The presence of an undesired particle on a photomask may create a corresponding defect in a semiconductor wafer when the contaminated photomask is used for semiconductor lithography. Due to the high degree of miniaturization used on many semiconductor devices, even the smallest of particles may render the resultant semiconductor device useless.
Photomasks are often used multiple times over an extended period of time. In order to keep the photomasks clean between uses, protective pellicle layers are typically mounted above the photomasks. Protective pellicle layers are typically transparent membranes supported by a frame. The pellicle layer is supported a predetermined distance from the photomask so that particulates that fall onto the mask are caught on the pellicle layer and are held out of focus during lithography, so as not to be disruptive.

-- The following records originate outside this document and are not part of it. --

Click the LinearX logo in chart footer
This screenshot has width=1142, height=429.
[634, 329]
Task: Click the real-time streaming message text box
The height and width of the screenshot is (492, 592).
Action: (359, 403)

If a particulate finds its way past the protective pellicle layer, the pellicle layer is typically removed and scraped. The photomask is then cleaned and a new pellicle layer is placed over the photomask. The expense of scraping the original pellicle layer, cleaning the photomask and replacing the pellicle layer adds greatly to the cost of using and maintaining photomasks.

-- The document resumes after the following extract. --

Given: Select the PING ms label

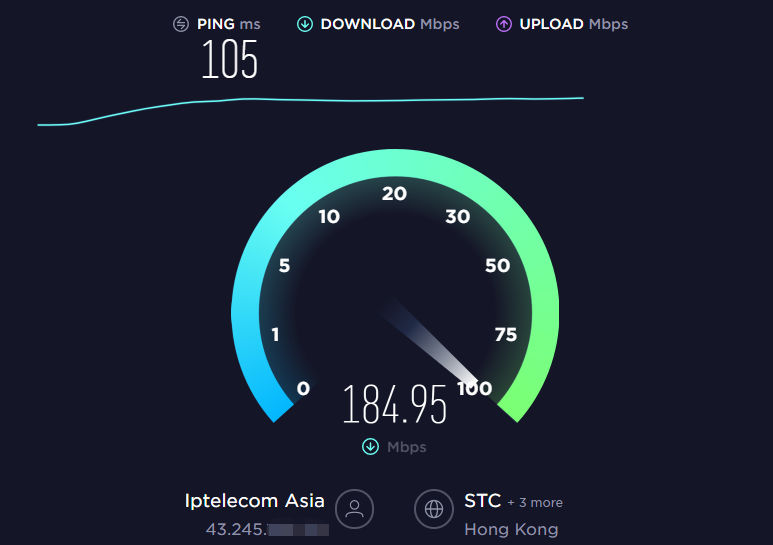Looking at the screenshot, I should click(229, 24).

In the prior art record, there are many devices that are used to wash or otherwise clean photomasks after the pellicle layer is removed or prior to the initial application of the pellicle layer. Such prior art devices are exemplified by U.S. Pat. No. 4,715,392 to Abe et al., entitled AUTOMATIC PHOTOMASK OR RETICLE WASHING AND CLEANING SYSTEM and U.S. Pat. No. 4,811,443 to Nishizawa, entitled APPARATUS FOR WASHING OPPOSITE SURFACES ON A SUBSTRATE. The problem with such prior art washing devices is that they only produce a limited percentage of photomasks with zero defects. A higher percentage of photomasks are produced with limited defects. The photomasks with limited defects must either be used in their defective state, scrapped or washed again. The problems associated with washing photomasks multiple times include the time and labor involved in repeatedly performing the washing procedures. Furthermore, defect particles that were not removed by a first washing tend to have characteristics that make those particles impervious to subsequent washings. Recognizing that it is neither cost effective nor time effective to wash photomasks multiple times, supplemental prior art devices have been developed to specifically target and remove defect particles that survive an initial washing procedure. A common prior art approach is to use a laser to burn away any defect particle. Such prior art devices are exemplified by U.S. Pat. No. 4,980,536 to Asch et al, entitled REMOVAL OF PARTICLES FROM SOLID-STATE SURFACES BY LASER BOMBARDMENT and U.S. Pat. No. 5,023,424 to Vaught, entitled SHOCK WAVE PARTICLE REMOVAL METHOD AND APPARATUS. The use of lasers, however, has drawbacks because the removed particle may leave residue when burned or may not burn. Furthermore, on certain photomasks the energy from the laser may be too intense and may harm the photomask before the targeted particle has been removed. The use of lasers, however, has been preferred and its drawbacks ignored, because it is one of the most practical methods of removing a defect from a photomask without having to scrap an existing pellicle layer. The laser is simply focused through the pellicle layer and onto the below lying photomask.
Another prior art method of removing contaminants from photomasks is by the use of pneumatic vibrations. Such a prior art system is exemplified by U.S. Pat. No. 4,677,704 to Huggins, entitled CLEANING SYSTEM FOR STATIC CHARGED SEMICONDUCTOR WAFER SURFACE. Pneumatic systems are complex and often are incapable of removing a firmly placed contaminant particle without damaging the substrate on which the contaminant rests. This method, however, also requires that the pellicle layer protecting the photomask be removed.
Electrostatic forces are also used to remove contaminant particles from photomasks. Prior art electrostatic devices typically apply a charged surface across the entire area of the photomask, hoping to attract any and all contaminant particles present on the photomask. Such prior art systems are exemplified by U.S. Pat. No. 4,744,833 to Cooper et al, entitled ELECTROSTATIC REMOVAL OF CONTAMINANTS. A problem with such systems is that by placing a charged plate above the photomask, particles in depressions on the photomask are exposed to a lesser attraction force than are those particles on the upper most levels of photomasks. Furthermore, the charged plate can only by brought within a given distance of the photomasks to avoid physical contact with the photomask and avoid certain electrical arcing problems. To use electrostatic systems, the pellicle layer must again be removed so that contaminant particles can reach the electrostatically charged surface.
In view of the problems inherent in prior art devices, it is therefore an objective of the present invention to provide a device and method for physically removing contaminant particles from a photomask one particle at a time, thereby positively eliminating all defects without concern of incidental damage to the photomask.
It is a further object of the present invention to provide a device for cleaning a photomask without having to remove and scrap the protective pellicle layer used to protect the photomask.